# Advanced Website Scraper - Usage Examples

This notebook demonstrates how to use the `AdvancedWebsite` class for web scraping.

## Features

- **Handles JavaScript-rendered pages** (React, Vue, etc.) using Playwright
- **Automatic fallback** to BeautifulSoup for static sites (faster)
- **Better error handling** with retry logic
- **Enhanced text extraction** with improved cleaning
- **Metadata extraction** (description, keywords, Open Graph tags)
- **Improved link extraction** with validation and normalization
- **Built-in summarization** using Ollama via OpenAI-compatible API

## Important Note

If you update `advanced_website_scraper.py` and the changes don't appear, **re-run Cell 2** (the import cell) to reload the module. The import cell includes automatic reloading, but you may need to re-run it after making changes to the Python file.


## Installation

If you want to use Playwright for JavaScript-rendered pages, you'll need to install it:

```bash
pip install playwright
playwright install
```

Note: Playwright is optional.
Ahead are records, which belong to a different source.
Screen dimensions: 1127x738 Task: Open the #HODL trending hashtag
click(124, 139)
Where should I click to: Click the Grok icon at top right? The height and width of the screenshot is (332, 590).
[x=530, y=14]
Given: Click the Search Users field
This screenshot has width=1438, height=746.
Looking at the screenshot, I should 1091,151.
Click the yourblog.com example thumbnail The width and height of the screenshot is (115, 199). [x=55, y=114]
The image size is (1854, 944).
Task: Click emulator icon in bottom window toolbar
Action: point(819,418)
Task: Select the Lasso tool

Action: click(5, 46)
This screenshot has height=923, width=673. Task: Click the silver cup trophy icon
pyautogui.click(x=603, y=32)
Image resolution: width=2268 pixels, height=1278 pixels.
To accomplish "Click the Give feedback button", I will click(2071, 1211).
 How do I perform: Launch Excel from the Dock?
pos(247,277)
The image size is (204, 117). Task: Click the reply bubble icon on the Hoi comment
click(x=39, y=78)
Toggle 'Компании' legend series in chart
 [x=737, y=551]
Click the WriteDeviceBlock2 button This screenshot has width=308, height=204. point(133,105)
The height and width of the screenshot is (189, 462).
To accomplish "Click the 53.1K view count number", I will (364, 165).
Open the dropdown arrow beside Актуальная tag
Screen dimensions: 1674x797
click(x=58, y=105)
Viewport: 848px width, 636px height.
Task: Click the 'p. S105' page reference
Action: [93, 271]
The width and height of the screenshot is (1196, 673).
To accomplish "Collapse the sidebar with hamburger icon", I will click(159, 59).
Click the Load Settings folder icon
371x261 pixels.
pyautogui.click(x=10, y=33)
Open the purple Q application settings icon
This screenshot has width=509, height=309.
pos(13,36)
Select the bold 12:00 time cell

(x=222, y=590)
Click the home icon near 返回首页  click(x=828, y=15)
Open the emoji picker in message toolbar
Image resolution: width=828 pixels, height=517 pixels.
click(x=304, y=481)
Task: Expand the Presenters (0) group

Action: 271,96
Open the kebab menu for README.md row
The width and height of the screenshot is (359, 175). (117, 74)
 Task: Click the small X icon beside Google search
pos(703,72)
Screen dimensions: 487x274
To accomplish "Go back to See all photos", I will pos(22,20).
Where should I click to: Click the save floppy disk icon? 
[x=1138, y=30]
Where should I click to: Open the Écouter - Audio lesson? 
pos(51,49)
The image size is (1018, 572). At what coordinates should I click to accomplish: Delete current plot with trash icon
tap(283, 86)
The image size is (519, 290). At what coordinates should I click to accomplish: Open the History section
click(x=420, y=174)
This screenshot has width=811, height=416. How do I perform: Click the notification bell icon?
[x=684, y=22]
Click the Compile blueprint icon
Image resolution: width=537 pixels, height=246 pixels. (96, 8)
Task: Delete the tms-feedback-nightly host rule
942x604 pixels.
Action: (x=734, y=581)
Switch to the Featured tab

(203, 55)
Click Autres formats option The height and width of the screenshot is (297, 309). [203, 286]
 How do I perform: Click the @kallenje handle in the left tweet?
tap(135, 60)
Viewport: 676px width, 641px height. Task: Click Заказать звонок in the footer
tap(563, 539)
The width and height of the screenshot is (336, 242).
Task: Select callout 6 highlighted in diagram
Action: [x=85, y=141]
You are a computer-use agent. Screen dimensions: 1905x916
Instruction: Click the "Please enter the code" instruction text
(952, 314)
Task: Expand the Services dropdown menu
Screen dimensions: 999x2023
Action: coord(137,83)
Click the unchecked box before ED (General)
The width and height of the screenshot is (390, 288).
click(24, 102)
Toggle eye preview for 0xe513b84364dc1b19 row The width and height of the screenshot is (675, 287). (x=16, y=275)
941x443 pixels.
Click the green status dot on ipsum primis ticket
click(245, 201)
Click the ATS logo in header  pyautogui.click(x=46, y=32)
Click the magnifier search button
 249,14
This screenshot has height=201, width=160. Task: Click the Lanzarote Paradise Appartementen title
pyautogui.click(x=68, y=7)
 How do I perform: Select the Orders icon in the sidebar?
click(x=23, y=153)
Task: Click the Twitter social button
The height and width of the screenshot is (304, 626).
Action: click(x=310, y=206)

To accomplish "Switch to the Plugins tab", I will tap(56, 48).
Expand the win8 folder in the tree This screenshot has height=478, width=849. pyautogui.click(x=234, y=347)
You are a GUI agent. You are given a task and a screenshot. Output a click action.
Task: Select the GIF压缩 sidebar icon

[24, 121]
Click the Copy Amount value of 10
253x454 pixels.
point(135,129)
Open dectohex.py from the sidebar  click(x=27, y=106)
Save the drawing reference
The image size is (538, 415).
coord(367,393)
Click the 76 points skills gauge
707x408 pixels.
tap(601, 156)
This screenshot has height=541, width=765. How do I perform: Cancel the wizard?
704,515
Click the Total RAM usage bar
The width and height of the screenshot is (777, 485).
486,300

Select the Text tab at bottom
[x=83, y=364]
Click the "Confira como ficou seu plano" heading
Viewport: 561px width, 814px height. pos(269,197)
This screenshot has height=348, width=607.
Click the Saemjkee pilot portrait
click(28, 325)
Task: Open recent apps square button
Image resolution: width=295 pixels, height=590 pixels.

The scraper will fall back to requests + BeautifulSoup if Playwright is not available.


In [99]:
# Import the AdvancedWebsite class
# Note: This assumes advanced_website_scraper.py is in the same directory
# If running from a different location, you may need to adjust the import path
import sys
import os
import importlib

# Add current directory to path if needed
current_dir = os.path.dirname(os.path.abspath(''))
if current_dir not in sys.path:
    sys.path.insert(0, current_dir)

# Import the module
import advanced_website_scraper

# Reload the module to pick up any changes (useful during development)
importlib.reload(advanced_website_scraper)

# Import the class
from advanced_website_scraper import AdvancedWebsite

print("✓ AdvancedWebsite class imported successfully")
print(f"✓ Available methods: {[m for m in dir(AdvancedWebsite) if not m.startswith('_')]}")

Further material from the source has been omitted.